Whether you’re actively struggling with an eating disorder or in recovery, food related holidays can be incredibly stressful. First, many people find that their schedules for those days become shifted; meaning that if your schedule has helped you cope suddenly you may not be able to rely on it in the same way. Additionally, many individuals find that they are in the habit of relying on “safe foods,” and holiday food often do not fit into that category. Further, people are asking about your recovery, if they know, or just asking how you are, and this assumes that there is no stress within your family. And on top of all of that, you’re supposed to be happy all the time, because, well, it’s the holiday after all! So, what do you do?!
Five Tips to Manage Mental Health and Eating Disorders During the Holidays:
1. Prioritize Self-Care: Make sure that you have what you need to prioritize self-care. Make a plan with peers or other family members to take breaks, create space for support groups if you are attending them, keep your journal or other coping skills easily accessible.

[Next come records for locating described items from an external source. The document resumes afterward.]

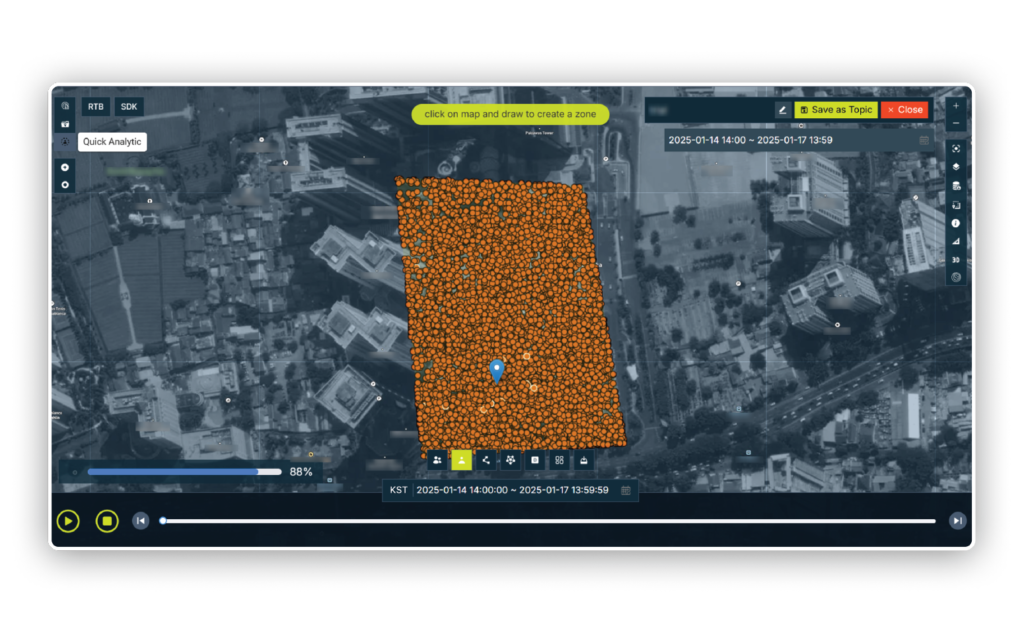Open the KST timezone selector
Viewport: 1024px width, 642px height.
tap(397, 490)
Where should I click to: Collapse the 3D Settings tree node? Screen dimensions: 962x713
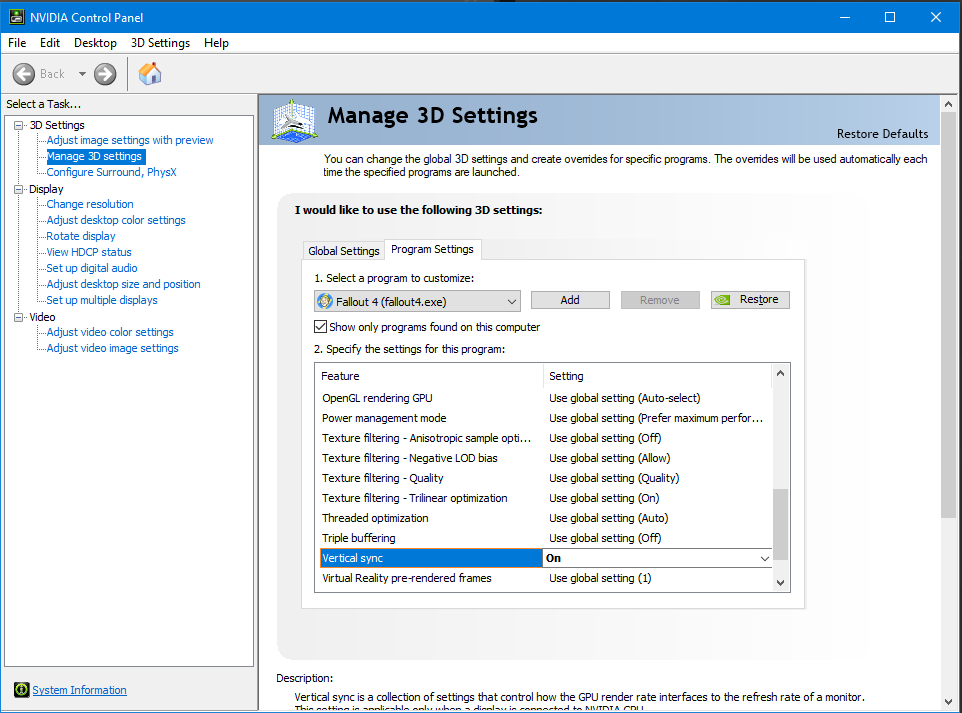(x=19, y=125)
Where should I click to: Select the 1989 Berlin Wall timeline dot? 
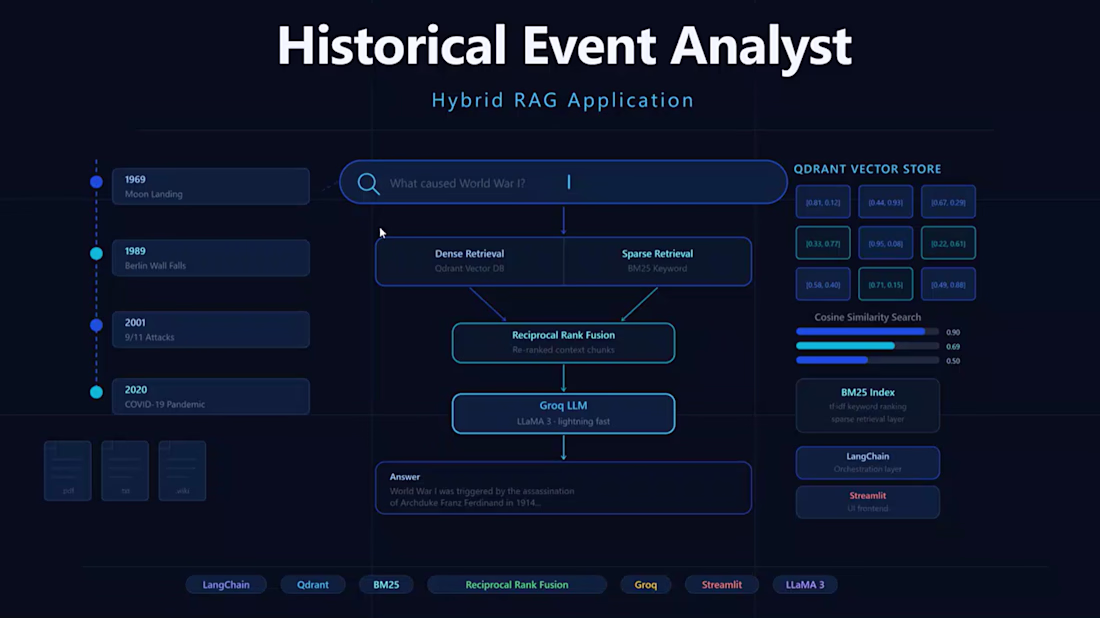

You do not have to give up all the things that sustain you because you may be traveling or your schedule may be changing.
2. Plan Ahead: Prepare for holiday gatherings by setting realistic expectations and having a plan in place. Discuss plans ahead of time with a trusted family member or friend. It’s ok to be spontaneous with food if that’s where you are, it’s also completely ok to plan out meals and snacks if that’s what you need to do; it’s about your recovery and success. Make sure you have foods with which you are comfortable (and maybe something to challenge yourself if you are in the right space). Know where you are going to go if you need to take a break, or call someone for support. How long will you be visiting relatives/friends if you are going somewhere? It’s also ok to have an escape plan; i.e. drive yourself if possible, so you have an option to leave if things become overwhelming.
3. Seek Support: Discuss the holidays now in therapy if you are going. Reach out for support early so that you are prepared. You don’t have to do this one your own!
4. Intuitive Eating: If you are in a space to practice intuitive eating (which not everyone will be; and it’s OK if you are not) Pay attention to hunger cues, allow yourself to enjoy food and ditch the diet mentality. You are allowed to eat when you are not hungry because you enjoy something, you are also allowed to stop and save things for later, or stop all together, if you are no longer hungry. You do not have to gorge on food, you can take leftovers and ask for a recipe to make something later if you enjoyed it.
5. Establish Boundaries: Don’t be afraid to set boundaries and say no when necessary. You are not obligated to attend every event or fulfill every holiday tradition. Prioritize your well-being and do what feels right for you.
The holidays, while a fun time, can be difficult. We hope these tips help make it more manageable!